*Assignment*. Find how many lines of the records below contain the word "portrait" and write that number by itself.

Information supplied START

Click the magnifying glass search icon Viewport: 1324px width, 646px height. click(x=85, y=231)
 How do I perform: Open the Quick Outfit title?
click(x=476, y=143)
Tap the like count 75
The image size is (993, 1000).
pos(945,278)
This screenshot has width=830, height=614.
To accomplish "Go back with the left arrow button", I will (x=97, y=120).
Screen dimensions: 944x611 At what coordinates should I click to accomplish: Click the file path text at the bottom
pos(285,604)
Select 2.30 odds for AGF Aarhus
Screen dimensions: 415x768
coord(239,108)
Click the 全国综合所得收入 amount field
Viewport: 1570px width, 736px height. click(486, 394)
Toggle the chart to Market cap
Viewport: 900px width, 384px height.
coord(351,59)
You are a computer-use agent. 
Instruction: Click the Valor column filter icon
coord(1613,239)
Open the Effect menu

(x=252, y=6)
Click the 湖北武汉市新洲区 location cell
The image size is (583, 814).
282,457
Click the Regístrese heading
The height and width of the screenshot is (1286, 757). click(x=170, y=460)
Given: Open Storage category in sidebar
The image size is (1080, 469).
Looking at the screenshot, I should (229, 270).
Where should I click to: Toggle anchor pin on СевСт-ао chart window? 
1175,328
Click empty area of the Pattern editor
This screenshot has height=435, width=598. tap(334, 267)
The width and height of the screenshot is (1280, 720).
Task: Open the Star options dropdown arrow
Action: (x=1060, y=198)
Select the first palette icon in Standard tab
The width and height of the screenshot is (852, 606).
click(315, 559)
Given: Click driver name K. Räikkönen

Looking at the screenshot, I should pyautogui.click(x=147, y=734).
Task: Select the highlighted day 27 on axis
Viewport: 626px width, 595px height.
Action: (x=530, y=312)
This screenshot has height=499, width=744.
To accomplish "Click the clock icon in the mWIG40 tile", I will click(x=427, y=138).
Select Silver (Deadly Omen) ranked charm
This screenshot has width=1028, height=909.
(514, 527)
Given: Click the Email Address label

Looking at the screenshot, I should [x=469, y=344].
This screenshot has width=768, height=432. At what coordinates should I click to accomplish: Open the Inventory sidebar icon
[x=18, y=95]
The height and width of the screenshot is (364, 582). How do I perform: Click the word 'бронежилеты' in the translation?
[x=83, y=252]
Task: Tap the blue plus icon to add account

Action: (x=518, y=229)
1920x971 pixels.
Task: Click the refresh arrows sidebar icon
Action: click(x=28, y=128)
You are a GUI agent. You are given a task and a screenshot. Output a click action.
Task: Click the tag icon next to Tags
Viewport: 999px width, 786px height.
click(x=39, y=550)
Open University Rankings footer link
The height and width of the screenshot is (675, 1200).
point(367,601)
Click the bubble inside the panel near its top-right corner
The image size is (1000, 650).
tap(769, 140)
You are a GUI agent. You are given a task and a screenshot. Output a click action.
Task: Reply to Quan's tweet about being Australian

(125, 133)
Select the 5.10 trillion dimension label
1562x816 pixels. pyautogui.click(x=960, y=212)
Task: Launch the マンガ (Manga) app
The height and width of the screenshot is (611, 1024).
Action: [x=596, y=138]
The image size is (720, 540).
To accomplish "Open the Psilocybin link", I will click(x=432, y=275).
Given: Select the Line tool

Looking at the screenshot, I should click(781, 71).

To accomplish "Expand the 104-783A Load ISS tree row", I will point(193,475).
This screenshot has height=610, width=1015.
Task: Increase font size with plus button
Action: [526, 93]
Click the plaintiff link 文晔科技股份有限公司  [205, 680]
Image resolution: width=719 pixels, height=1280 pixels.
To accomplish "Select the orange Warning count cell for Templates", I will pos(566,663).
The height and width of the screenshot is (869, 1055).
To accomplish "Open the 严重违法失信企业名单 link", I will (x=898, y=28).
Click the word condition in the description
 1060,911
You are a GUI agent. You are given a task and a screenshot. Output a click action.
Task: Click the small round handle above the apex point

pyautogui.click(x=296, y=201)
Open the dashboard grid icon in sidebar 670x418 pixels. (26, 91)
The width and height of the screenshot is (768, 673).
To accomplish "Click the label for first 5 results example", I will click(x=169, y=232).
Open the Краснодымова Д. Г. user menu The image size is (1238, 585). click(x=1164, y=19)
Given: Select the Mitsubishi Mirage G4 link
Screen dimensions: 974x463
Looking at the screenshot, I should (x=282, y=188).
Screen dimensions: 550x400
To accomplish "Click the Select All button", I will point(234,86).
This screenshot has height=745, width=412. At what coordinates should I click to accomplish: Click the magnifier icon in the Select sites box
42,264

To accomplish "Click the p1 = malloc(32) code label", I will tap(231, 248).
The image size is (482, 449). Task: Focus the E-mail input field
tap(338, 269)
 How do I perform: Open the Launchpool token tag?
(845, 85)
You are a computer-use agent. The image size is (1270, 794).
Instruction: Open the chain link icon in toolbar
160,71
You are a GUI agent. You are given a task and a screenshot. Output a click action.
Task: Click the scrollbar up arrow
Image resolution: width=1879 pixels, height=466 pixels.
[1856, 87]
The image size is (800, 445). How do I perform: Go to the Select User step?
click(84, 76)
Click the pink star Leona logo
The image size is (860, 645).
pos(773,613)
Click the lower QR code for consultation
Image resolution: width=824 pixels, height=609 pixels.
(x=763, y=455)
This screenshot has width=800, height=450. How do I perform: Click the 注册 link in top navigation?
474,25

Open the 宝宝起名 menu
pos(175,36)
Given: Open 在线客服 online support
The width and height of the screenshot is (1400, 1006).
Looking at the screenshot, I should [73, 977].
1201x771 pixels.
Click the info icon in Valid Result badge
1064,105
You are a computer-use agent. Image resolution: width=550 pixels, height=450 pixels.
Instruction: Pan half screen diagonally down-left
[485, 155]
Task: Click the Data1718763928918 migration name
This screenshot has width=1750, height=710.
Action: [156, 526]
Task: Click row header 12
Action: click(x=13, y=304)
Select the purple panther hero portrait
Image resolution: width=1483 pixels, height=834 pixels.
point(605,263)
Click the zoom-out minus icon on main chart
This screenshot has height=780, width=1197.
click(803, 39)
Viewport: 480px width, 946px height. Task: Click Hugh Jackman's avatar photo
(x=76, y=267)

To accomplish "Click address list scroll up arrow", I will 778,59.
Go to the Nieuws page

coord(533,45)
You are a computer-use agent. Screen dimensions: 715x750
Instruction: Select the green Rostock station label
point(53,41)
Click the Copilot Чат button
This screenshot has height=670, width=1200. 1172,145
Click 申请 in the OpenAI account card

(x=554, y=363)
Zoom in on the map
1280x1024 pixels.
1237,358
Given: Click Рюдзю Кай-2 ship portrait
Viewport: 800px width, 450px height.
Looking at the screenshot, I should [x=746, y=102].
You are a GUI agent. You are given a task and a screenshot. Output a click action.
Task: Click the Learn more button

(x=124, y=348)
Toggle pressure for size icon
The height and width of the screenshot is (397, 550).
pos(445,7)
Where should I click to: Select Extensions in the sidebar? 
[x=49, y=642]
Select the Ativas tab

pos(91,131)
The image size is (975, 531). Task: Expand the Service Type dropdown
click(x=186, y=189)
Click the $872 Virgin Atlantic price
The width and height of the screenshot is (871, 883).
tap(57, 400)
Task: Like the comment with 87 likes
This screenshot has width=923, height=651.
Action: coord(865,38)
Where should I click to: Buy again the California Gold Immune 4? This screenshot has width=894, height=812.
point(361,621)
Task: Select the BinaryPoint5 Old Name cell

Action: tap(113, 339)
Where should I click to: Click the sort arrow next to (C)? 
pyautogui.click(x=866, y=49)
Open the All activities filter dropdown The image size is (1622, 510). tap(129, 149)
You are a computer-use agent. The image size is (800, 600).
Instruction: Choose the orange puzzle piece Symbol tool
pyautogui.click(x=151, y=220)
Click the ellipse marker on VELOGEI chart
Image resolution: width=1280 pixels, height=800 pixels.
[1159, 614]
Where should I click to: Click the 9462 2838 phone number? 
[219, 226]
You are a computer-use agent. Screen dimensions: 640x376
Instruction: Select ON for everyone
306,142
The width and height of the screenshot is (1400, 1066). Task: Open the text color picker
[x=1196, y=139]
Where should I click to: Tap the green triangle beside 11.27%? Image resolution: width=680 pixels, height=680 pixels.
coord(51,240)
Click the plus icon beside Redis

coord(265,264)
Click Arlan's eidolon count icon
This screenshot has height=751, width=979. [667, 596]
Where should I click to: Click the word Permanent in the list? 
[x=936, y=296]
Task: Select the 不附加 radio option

Information supplied END

*Exercise output*. 2